● **WORK INSTRUCTIONS**
Set down the lines below exactly as they stand, please. Go from the first through the one containing "886x414 pixels.".

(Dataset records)
——————————

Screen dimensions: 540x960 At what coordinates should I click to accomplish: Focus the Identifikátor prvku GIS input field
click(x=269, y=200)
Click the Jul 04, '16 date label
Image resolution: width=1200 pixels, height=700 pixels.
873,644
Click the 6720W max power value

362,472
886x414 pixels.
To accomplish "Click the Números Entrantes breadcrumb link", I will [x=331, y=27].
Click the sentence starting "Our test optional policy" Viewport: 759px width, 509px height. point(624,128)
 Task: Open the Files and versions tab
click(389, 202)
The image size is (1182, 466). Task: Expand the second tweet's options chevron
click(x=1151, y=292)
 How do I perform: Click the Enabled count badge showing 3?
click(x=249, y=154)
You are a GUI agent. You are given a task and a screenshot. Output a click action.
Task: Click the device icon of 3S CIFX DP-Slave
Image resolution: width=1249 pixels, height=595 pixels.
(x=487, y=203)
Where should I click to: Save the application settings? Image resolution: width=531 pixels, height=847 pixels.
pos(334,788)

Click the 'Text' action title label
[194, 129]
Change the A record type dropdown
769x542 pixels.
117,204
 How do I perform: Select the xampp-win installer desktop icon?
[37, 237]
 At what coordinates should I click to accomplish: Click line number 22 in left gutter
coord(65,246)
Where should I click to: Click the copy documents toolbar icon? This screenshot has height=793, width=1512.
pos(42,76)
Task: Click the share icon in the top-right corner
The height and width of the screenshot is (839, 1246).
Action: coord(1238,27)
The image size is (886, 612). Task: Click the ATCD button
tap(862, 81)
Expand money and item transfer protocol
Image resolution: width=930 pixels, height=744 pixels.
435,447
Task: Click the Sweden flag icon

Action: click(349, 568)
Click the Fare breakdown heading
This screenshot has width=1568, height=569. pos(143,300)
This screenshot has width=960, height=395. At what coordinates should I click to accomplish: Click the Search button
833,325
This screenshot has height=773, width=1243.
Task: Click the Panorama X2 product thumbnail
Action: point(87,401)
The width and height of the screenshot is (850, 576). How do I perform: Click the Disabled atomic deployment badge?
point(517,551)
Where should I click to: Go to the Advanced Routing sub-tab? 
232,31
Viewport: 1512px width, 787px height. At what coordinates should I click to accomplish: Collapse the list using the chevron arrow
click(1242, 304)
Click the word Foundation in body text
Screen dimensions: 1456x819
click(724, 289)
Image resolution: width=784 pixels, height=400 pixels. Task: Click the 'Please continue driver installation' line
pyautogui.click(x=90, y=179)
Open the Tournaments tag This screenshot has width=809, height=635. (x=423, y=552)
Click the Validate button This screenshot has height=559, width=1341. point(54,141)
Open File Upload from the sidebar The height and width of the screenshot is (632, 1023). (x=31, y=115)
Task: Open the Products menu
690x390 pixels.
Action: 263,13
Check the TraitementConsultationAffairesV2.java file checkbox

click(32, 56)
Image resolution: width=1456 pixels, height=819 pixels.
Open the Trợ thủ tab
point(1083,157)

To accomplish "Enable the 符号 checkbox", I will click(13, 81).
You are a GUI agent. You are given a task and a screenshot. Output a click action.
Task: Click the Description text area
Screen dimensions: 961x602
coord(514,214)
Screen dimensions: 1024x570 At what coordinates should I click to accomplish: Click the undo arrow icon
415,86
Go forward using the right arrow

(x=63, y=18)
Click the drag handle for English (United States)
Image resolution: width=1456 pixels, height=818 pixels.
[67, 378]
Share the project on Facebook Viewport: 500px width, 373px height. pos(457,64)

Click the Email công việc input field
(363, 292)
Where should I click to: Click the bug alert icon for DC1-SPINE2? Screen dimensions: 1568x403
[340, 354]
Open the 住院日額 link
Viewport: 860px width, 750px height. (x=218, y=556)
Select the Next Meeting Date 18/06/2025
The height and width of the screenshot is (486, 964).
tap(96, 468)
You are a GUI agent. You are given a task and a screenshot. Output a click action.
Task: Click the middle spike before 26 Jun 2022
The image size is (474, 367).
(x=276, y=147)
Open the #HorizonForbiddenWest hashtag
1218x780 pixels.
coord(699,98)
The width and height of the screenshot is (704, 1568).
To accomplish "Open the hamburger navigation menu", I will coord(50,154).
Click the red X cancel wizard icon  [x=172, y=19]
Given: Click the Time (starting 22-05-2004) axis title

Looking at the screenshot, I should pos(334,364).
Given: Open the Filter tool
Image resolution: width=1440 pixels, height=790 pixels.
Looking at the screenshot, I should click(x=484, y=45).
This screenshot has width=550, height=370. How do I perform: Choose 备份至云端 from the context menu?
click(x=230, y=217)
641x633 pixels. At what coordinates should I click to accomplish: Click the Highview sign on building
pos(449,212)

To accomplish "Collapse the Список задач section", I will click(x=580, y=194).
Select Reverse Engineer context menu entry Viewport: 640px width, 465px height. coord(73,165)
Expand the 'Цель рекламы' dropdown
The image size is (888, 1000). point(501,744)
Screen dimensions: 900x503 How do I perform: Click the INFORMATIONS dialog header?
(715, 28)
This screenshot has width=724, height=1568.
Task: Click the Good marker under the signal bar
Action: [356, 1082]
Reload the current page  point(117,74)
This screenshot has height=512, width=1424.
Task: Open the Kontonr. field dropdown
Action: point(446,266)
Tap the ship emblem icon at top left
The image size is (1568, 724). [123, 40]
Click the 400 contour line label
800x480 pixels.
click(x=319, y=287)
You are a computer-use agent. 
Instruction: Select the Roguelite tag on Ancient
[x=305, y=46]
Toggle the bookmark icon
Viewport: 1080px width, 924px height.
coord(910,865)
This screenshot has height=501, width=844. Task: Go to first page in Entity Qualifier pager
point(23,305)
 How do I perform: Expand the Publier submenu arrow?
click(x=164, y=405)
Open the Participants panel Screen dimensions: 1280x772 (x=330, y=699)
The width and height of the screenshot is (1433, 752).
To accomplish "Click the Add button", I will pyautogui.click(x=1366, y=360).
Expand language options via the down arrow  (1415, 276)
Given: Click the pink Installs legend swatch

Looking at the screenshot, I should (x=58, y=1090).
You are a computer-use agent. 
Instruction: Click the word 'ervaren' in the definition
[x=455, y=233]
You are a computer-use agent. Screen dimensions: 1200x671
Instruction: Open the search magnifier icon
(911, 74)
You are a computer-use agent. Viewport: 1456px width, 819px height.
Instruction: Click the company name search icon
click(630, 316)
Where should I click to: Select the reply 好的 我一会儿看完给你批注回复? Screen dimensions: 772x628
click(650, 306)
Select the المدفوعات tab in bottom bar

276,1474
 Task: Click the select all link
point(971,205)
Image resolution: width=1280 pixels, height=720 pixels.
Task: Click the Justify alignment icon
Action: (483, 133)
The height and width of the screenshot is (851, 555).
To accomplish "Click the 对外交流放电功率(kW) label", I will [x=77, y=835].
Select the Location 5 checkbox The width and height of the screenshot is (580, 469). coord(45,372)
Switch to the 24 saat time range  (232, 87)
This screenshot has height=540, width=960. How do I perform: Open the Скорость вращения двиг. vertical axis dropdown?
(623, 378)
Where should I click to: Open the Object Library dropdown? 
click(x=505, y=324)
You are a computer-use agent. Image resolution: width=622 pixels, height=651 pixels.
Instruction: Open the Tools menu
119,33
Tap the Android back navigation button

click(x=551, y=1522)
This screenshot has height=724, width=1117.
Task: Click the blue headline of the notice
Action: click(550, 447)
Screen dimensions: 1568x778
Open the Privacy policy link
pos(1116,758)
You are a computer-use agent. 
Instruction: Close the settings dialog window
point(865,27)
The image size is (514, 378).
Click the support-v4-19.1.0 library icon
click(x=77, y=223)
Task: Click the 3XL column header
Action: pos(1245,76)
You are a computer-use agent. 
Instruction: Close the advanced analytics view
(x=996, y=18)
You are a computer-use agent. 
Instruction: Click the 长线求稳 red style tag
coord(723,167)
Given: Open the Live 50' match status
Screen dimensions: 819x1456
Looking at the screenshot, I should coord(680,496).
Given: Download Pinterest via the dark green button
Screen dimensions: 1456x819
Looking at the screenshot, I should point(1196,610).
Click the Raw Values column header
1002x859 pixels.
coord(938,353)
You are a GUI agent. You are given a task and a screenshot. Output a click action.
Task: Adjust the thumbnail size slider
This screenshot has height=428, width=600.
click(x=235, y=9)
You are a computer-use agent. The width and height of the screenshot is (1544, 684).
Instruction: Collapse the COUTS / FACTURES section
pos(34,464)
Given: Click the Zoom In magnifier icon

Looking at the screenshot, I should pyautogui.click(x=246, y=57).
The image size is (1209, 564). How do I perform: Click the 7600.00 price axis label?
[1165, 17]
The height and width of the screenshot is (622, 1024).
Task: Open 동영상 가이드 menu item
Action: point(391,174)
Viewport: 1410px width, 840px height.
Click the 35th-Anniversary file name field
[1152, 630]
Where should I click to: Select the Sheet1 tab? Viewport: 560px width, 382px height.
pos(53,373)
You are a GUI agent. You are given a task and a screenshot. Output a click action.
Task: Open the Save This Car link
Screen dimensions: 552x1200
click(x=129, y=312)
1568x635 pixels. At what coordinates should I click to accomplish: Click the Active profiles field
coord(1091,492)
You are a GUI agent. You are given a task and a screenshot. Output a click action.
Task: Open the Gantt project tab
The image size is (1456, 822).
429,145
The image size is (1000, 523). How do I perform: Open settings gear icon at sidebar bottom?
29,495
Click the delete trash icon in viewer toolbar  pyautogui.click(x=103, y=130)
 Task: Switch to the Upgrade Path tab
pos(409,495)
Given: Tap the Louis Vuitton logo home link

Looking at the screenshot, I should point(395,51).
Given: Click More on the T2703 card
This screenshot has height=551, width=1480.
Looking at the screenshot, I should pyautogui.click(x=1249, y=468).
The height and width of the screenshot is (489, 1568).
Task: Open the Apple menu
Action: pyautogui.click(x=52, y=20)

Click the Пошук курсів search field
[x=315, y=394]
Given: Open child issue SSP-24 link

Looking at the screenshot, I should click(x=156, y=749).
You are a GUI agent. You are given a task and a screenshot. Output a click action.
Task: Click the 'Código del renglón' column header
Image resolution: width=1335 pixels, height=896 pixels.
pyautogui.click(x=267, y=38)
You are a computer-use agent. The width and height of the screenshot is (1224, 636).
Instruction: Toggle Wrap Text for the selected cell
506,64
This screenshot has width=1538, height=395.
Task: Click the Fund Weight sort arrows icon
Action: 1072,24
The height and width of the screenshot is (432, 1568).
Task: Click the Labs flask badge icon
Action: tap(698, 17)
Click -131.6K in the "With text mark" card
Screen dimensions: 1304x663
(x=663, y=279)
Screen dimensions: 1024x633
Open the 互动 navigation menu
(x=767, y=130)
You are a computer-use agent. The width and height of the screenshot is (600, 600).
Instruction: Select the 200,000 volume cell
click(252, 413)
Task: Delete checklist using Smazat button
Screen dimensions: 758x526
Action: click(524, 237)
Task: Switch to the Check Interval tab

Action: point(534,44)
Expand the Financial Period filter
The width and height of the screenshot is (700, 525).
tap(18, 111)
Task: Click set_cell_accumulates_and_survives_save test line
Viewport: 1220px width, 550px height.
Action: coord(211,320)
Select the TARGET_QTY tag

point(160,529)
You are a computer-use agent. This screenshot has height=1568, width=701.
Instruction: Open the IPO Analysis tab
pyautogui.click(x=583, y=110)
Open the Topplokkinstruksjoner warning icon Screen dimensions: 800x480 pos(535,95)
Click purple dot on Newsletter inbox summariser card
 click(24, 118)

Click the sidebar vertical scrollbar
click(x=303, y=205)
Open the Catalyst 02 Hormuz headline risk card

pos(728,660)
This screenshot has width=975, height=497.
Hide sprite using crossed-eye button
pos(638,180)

——————————

● **YOUR RESPONSE**
Screen dimensions: 540x960 At what coordinates should I click to accomplish: Focus the Identifikátor prvku GIS input field
click(x=269, y=200)
Click the Jul 04, '16 date label
Image resolution: width=1200 pixels, height=700 pixels.
873,644
Click the 6720W max power value

362,472
886x414 pixels.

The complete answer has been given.